TASK DETAILS:
Give again, word for word, every line in the entries below from the line with "política de cookies (239, 2551)" up to and including the line with "[button] (179, 2562)", and no other line.

EXCERPTED DATA:
========
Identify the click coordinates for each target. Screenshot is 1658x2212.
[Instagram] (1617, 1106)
========
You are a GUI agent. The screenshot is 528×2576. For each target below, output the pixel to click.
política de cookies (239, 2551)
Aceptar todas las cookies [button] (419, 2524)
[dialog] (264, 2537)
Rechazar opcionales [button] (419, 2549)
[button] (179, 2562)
========
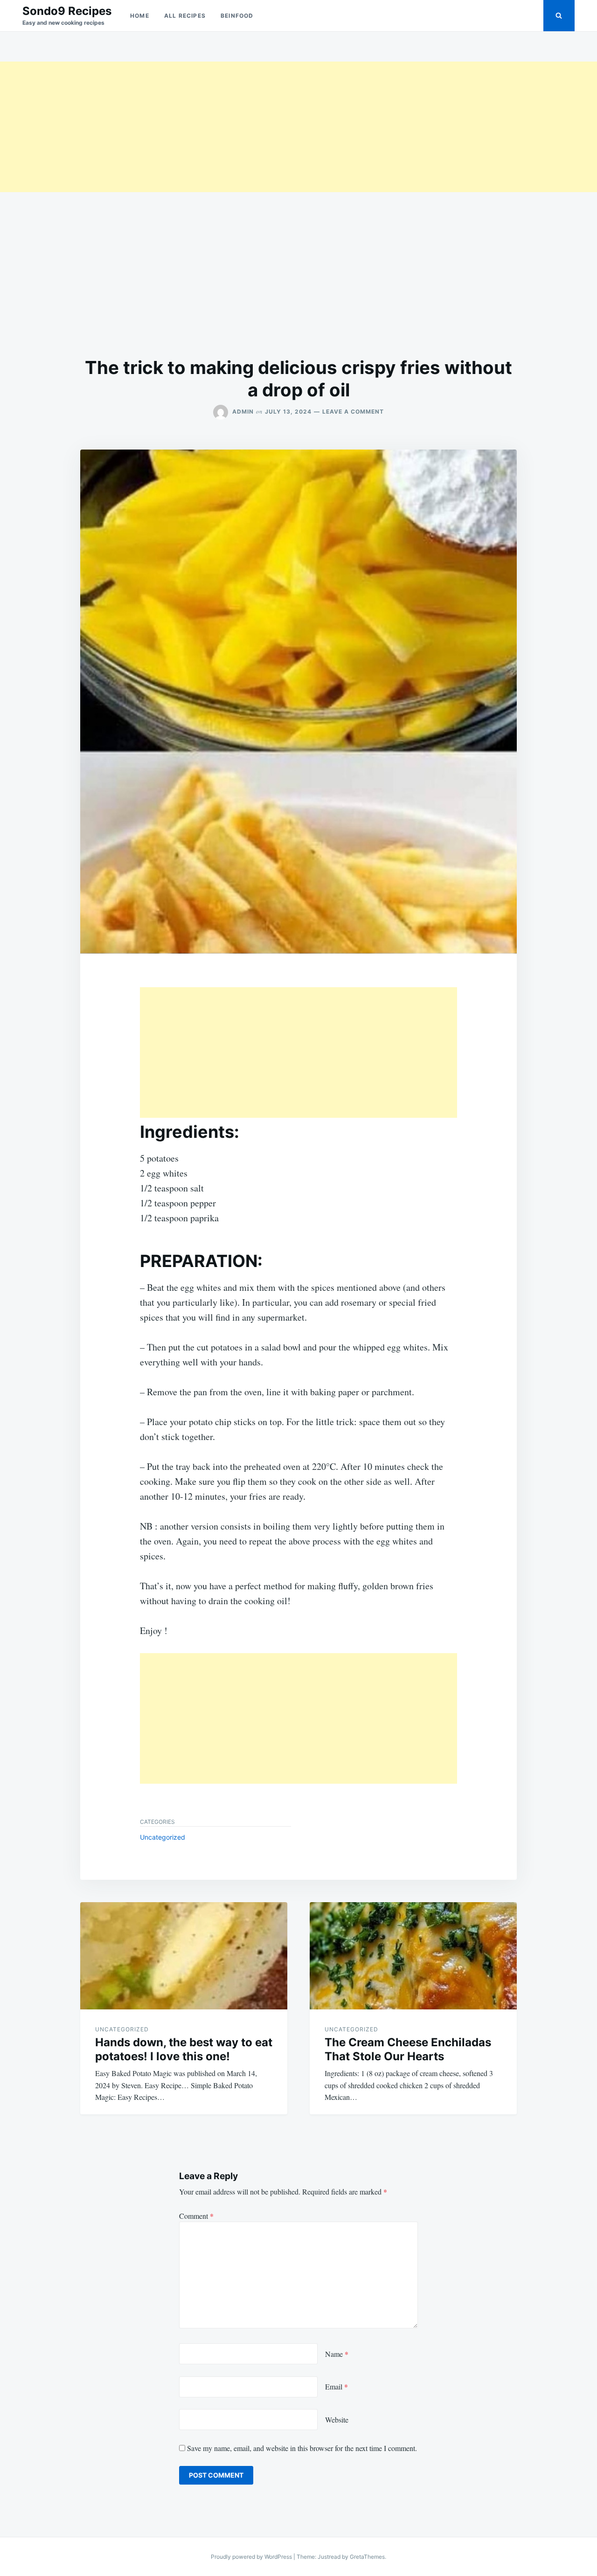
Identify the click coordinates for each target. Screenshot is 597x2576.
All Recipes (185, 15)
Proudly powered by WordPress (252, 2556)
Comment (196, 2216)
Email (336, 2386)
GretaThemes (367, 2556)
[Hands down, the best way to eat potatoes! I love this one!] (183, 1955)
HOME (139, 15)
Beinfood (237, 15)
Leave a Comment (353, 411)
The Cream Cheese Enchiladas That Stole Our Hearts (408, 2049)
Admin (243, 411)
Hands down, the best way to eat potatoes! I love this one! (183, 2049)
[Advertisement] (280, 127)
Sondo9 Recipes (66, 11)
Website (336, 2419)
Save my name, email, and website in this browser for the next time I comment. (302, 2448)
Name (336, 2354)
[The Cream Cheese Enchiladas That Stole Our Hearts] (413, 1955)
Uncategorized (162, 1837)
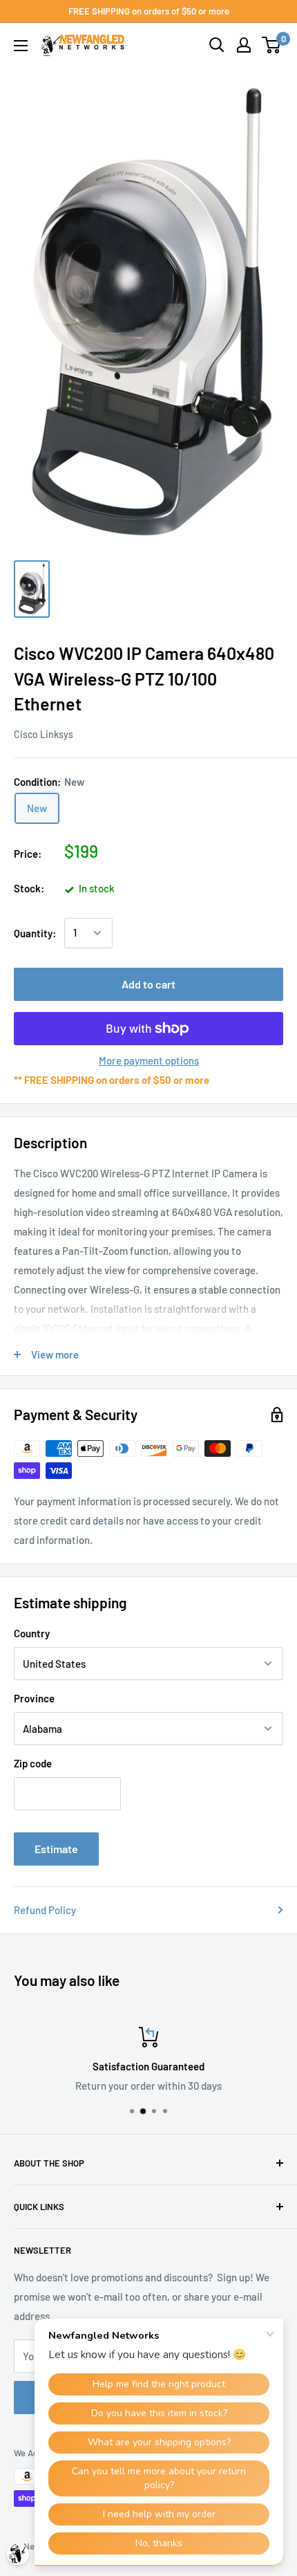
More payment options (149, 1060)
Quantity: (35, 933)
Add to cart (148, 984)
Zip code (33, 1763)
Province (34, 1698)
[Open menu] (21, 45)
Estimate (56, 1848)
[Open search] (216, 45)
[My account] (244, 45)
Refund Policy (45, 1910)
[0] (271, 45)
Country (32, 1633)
========
OUTPUT OF THE TASK:
política de cookies (239, 2551)
Aceptar todas las cookies [button] (419, 2524)
[dialog] (264, 2537)
Rechazar opcionales [button] (419, 2549)
[button] (179, 2562)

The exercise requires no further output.